The problem here is that we're setting up all our dependencies every single time a request is made, which is actually quite slow. This is totally fine if you're running off a queue as you don't need that quick response, but for a web API this is too slow.
Remember how AWS keeps a function alive for 15 minutes? Well this includes the instantiated Function
class. We can use this to our advantage by employing a static constructor:
public class Function
{
private static readonly IConfigurationRoot Config;
private static readonly Router Router;
private static readonly ServiceProvider ServiceProvider;
private static RegionEndpoint ParseRegionEndpoint(IConfiguration config) => RegionEndpoint.GetBySystemName(config["AWS_REGION"]);
private static IAmazonDynamoDB CreateDynamoClient(IConfiguration config)
{
var amazonConfig = new AmazonDynamoDBConfig
{
RegionEndpoint = ParseRegionEndpoint(config)
};
return new AmazonDynamoDBClient(amazonConfig);
}
static Function()
{
Config = new ConfigurationBuilder().AddEnvironmentVariables().Build();
ServiceProvider = new ServiceCollection()

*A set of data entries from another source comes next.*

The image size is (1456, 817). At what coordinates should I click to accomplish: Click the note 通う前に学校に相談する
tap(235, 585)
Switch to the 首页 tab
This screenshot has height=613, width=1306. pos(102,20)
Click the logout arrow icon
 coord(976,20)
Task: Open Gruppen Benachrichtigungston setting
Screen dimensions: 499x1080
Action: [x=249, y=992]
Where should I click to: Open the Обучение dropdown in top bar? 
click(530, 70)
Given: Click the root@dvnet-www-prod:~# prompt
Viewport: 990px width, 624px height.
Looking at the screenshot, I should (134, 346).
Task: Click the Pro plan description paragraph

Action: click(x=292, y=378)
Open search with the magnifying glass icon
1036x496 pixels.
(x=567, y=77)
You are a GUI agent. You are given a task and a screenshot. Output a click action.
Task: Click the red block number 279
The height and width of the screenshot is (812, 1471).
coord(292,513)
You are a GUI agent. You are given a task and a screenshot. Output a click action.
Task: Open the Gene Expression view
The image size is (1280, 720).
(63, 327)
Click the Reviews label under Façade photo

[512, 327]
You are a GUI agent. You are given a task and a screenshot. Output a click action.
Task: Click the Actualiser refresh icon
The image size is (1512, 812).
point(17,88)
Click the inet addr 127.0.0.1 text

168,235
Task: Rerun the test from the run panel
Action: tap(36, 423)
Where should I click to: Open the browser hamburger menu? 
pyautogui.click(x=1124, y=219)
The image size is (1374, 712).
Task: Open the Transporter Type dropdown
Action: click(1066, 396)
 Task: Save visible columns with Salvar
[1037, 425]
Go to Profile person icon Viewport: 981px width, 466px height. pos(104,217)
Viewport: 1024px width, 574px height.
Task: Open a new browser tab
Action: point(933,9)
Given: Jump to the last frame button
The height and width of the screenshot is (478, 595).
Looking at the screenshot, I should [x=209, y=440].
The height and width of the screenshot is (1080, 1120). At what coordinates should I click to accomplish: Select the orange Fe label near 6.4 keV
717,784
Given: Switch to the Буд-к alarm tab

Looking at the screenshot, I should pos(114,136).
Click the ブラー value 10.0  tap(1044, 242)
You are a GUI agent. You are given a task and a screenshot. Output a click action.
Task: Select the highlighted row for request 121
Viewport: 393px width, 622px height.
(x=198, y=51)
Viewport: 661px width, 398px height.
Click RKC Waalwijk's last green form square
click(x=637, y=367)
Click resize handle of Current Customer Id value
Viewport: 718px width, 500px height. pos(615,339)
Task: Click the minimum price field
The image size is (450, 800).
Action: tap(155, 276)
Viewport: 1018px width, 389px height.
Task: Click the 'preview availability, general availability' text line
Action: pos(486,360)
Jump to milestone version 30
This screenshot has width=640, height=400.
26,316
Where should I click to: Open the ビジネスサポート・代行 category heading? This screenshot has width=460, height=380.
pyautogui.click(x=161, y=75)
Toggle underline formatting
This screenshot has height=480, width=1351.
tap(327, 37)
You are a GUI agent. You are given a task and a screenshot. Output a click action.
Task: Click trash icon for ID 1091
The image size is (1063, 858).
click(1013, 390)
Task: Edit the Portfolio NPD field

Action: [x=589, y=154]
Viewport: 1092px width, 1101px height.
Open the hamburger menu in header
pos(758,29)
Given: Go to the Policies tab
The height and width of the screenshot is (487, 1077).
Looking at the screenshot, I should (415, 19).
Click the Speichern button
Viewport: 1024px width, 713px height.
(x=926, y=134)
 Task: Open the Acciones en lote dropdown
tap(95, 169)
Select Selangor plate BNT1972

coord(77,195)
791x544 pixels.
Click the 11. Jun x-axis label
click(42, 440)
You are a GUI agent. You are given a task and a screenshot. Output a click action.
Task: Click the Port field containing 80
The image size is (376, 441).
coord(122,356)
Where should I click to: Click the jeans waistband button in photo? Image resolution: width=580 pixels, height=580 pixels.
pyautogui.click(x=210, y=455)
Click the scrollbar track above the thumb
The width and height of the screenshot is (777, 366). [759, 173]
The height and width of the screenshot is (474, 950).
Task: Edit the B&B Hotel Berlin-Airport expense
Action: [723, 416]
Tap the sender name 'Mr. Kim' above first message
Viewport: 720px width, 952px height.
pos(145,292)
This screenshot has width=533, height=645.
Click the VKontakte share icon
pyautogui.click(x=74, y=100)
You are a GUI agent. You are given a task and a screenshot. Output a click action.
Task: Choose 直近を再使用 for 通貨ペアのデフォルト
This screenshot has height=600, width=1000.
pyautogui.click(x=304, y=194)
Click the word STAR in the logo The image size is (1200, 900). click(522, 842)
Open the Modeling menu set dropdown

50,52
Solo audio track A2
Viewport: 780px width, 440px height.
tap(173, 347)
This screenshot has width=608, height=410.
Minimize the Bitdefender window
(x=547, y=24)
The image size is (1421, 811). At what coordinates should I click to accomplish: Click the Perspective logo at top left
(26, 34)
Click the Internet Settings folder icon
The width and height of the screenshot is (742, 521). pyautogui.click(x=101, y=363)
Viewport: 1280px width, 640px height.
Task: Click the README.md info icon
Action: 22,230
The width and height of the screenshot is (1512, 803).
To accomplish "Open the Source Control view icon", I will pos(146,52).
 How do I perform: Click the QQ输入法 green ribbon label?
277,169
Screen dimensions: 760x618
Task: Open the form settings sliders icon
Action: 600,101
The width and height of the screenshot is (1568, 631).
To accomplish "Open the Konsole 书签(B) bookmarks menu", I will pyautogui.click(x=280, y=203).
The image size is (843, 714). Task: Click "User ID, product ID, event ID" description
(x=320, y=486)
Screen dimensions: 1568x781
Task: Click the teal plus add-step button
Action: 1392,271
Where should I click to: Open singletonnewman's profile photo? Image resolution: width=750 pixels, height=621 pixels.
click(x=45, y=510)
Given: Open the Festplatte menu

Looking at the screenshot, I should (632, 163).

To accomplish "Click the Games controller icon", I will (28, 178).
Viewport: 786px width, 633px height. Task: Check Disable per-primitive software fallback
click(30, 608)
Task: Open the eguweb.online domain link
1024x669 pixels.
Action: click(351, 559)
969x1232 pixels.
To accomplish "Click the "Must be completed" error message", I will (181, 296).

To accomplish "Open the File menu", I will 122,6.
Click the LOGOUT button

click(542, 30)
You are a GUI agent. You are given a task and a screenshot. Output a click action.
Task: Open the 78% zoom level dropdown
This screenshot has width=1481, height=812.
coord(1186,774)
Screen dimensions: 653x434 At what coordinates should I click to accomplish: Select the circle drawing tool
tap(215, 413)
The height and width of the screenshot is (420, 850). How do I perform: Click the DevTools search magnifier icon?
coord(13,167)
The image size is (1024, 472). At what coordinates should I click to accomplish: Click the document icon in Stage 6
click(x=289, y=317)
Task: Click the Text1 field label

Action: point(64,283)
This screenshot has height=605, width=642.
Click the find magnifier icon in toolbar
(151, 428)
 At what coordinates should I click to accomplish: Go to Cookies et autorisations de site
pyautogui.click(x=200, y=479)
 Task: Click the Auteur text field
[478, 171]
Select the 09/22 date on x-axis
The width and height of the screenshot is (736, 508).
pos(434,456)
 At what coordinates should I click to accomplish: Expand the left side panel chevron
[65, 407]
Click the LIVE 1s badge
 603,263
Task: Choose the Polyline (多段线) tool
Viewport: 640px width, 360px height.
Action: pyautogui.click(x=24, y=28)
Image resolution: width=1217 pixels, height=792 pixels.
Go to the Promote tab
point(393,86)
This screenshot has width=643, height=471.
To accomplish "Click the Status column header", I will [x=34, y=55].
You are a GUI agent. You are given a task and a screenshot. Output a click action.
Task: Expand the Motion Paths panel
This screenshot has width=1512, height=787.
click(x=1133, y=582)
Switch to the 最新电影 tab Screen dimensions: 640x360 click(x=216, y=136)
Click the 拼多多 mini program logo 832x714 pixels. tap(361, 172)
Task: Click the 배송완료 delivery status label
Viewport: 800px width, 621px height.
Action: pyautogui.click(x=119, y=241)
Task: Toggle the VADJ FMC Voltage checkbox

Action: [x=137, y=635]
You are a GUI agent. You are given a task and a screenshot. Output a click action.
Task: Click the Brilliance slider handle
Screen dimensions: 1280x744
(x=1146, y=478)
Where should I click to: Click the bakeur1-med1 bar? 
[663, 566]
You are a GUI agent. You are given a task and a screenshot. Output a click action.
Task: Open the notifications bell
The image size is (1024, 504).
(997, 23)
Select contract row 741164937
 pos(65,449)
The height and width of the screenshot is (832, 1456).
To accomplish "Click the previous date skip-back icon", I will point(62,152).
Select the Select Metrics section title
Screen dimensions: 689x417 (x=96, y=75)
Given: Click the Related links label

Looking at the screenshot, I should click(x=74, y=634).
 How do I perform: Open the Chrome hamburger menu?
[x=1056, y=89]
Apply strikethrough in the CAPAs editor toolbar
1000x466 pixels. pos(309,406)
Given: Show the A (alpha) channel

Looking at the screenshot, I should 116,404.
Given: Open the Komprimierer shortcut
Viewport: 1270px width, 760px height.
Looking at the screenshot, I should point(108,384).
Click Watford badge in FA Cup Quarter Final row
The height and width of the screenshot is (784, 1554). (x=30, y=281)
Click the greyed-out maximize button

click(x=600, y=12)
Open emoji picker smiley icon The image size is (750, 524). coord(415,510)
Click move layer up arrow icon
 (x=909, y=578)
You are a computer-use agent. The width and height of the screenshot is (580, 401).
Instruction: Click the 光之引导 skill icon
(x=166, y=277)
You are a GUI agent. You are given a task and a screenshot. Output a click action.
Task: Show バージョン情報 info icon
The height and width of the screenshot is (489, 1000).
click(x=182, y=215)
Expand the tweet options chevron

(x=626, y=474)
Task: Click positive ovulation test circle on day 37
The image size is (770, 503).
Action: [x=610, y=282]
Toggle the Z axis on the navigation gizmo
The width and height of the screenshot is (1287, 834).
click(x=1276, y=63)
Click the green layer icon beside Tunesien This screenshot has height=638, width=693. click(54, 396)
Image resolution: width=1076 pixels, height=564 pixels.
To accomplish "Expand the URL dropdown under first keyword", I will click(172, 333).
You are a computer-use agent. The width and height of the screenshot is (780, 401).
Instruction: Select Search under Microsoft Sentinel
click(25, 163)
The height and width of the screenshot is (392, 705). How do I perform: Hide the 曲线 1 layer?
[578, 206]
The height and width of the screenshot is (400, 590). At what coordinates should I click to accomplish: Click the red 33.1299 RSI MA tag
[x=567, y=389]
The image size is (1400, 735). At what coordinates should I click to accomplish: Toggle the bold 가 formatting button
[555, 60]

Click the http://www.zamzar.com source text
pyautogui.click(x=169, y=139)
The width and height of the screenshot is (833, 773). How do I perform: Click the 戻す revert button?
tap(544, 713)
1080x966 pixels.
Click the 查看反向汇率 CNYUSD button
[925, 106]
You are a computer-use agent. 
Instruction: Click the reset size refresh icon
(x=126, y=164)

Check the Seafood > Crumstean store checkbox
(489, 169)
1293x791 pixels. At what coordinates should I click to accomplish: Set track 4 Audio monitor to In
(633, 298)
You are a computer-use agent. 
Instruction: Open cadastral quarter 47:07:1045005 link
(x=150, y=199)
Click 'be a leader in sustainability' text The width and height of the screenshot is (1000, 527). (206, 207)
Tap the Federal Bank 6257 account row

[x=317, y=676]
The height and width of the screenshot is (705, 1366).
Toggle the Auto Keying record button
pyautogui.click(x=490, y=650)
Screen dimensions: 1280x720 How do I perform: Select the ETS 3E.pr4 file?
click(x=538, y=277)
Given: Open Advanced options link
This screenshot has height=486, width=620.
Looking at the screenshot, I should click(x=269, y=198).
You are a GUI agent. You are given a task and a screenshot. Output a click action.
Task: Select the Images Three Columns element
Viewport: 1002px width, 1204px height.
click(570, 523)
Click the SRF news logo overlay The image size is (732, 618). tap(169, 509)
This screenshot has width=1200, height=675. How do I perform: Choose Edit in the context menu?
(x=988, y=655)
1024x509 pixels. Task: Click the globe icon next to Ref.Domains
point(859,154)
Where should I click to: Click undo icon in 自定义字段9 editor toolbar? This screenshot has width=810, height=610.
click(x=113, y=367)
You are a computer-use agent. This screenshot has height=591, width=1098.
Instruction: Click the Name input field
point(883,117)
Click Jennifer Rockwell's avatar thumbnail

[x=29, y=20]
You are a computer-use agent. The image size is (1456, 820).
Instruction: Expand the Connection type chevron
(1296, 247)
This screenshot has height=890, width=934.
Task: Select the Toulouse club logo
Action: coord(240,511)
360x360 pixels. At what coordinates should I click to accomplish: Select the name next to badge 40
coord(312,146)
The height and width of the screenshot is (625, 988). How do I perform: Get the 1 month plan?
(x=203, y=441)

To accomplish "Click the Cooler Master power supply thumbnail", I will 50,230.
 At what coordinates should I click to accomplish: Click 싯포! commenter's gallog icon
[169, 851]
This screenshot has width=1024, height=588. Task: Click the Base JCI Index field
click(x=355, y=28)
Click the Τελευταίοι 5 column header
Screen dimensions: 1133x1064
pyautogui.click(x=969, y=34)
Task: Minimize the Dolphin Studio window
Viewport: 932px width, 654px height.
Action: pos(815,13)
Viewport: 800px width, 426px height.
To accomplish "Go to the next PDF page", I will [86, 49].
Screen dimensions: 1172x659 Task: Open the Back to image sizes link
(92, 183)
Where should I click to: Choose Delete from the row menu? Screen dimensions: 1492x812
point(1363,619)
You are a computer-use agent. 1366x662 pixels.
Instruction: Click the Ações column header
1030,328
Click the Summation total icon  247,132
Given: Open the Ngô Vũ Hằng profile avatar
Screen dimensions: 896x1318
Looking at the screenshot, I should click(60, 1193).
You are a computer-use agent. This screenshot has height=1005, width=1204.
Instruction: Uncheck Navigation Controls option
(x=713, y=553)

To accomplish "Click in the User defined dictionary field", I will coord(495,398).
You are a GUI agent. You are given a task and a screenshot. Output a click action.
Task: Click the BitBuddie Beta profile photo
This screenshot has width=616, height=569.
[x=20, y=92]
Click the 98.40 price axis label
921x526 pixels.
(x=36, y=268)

.AddSingleton(CreateDynamoClient(Config))
.AddSingleton(new TableNameForEnvironment(Config["environment"]))
.AddSingleton<IDataStore, DynamoDbDataStore>()
.AddSingleton<IDealershipRepository>(new DealershipRepository(Config["dealershipServiceEndpoint"]))
.AddSingleton<IEnquiryRepository, EnquiryRepository>()
.AddSingleton<IEnquiries, Enquiries>()
.AddSingleton<ILogger>(new Logger(Console.WriteLine))
.AddSingleton<Warmer>()
.BuildServiceProvider();
Router = new Router(ServiceProvider);
}
public async Task<APIGatewayProxyResponse> HandleApiRequest(APIGatewayProxyRequest request, ILambdaContext context)
{
var path = request.Path.Substring(Router.ServiceName.Length + 2); // Service name plus a slash each side
var result = await Router.Run(path, request.Body);
return new APIGatewayProxyResponse
{
Body = result,
StatusCode = 200
};
}
}
This yielded a 2x improvement in initial start up time and a 10x improvement in request time.
Now you may need to be careful with this solution. We don't have any state to manage, nor do we using multi-threading. If you were to use either of those things you should keep an eye out, but for a simple API this has worked really well.